I thought that after 28 years of programming for a living I would eventually stop writing buggy code. Well, yes and no. I make a lot fewer now, but in my recent work there were still a few embarrassments.

Then my good friend and colleague, Dr. Allan Stavely of the Computer Science Department here at New Mexico Tech, got an NSF grant to study a new methodology called Cleanroom Software Development. Since this intensive class, he has twice taught a 3-hour course in the methodology, and I got to take in the spring of 1994.

Although I haven't used this method for anything really huge yet, so far it looks like just the thing to get my bug rate down by the next order of magnitude or two.

Unfortunately, as of yet there are no books on the method. You can take IBM's course, or you can come to New Mexico Tech in the spring of '95 and take CS489.

The name comes from analogy with the cleanrooms of wafer fabrication plants. Rather than trying to clean the crud off wafers after they are made, the object is to prevent the dirt from getting into the fab environment in the first place. Similarly, with the Cleanroom method, the aim is to write the code correctly the first time, rather than trying to find the bugs once they are there.

This method steers a nicely balanced course between the extremes of correctness proofs and no methodology at all. The originators (principally Harlan Mills) claim that the method produces highly robust code without taking any longer than the traditional software lifecycle. The difference is that proportionally much more of the time is spent in design.

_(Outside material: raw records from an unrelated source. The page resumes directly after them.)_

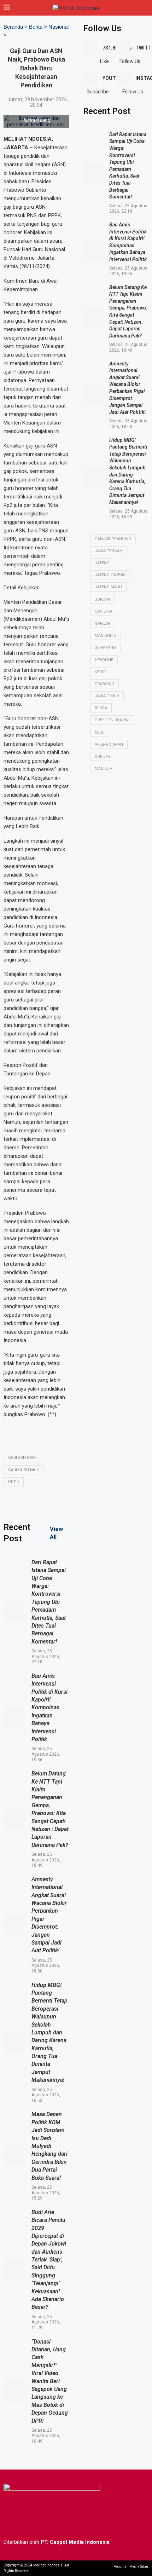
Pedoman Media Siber (130, 2567)
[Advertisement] (115, 827)
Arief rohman (109, 744)
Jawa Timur (107, 696)
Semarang (105, 647)
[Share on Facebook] (71, 1503)
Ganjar (102, 623)
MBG (99, 732)
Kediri (101, 672)
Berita (35, 27)
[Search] (144, 8)
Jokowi (102, 599)
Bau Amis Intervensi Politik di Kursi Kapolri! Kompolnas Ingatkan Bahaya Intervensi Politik (49, 1708)
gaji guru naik (23, 1470)
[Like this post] (53, 1503)
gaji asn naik (22, 1457)
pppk (13, 1482)
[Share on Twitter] (88, 1503)
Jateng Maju (108, 587)
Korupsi (103, 756)
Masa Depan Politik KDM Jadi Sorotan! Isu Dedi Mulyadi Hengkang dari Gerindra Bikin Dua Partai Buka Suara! (49, 2146)
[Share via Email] (122, 1503)
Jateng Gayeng (110, 575)
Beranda (13, 27)
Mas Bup (103, 768)
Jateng (102, 563)
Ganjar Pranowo (113, 539)
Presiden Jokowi (112, 720)
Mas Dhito (105, 635)
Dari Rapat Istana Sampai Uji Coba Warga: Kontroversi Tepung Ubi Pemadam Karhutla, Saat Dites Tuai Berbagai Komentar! (48, 1602)
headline (104, 660)
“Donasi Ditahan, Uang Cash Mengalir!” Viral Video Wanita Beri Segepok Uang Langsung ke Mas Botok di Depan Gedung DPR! (49, 2381)
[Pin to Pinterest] (105, 1503)
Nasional (58, 27)
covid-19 (103, 611)
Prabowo (104, 684)
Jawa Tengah (108, 551)
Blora (101, 708)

Here is an extremely sketchy outline of the methodology:

  1. Each ``primary program refinement'' or ``prime'' (module) is defined mathematically as a function that sets each of a list of variables to some value. These replacements are defined as happening in parallel.
  2. The code for the prime is written. Primes may be terminal (a sequence of code with no procedure calls) or non-terminal (either a sequence of lower-level primes, or one `while' or `if' construct involving lower-level primes).
  3. The code for the prime is verified against the intended function in a peer review meeting. Unless every member of the peer review panel is completely convinced that the code matches the intended function (possibly with trivial changes), the prime is sent back for rework and reverification.
This is a stepwise refinement method, so we start by describing the intended function for the system as a whole, and refine until all the primes are verified, all the way down to the terminal modules.

I think the method will work best with experienced programmers, but even with undergraduates we were able to put together nearly bombproof code for the class project.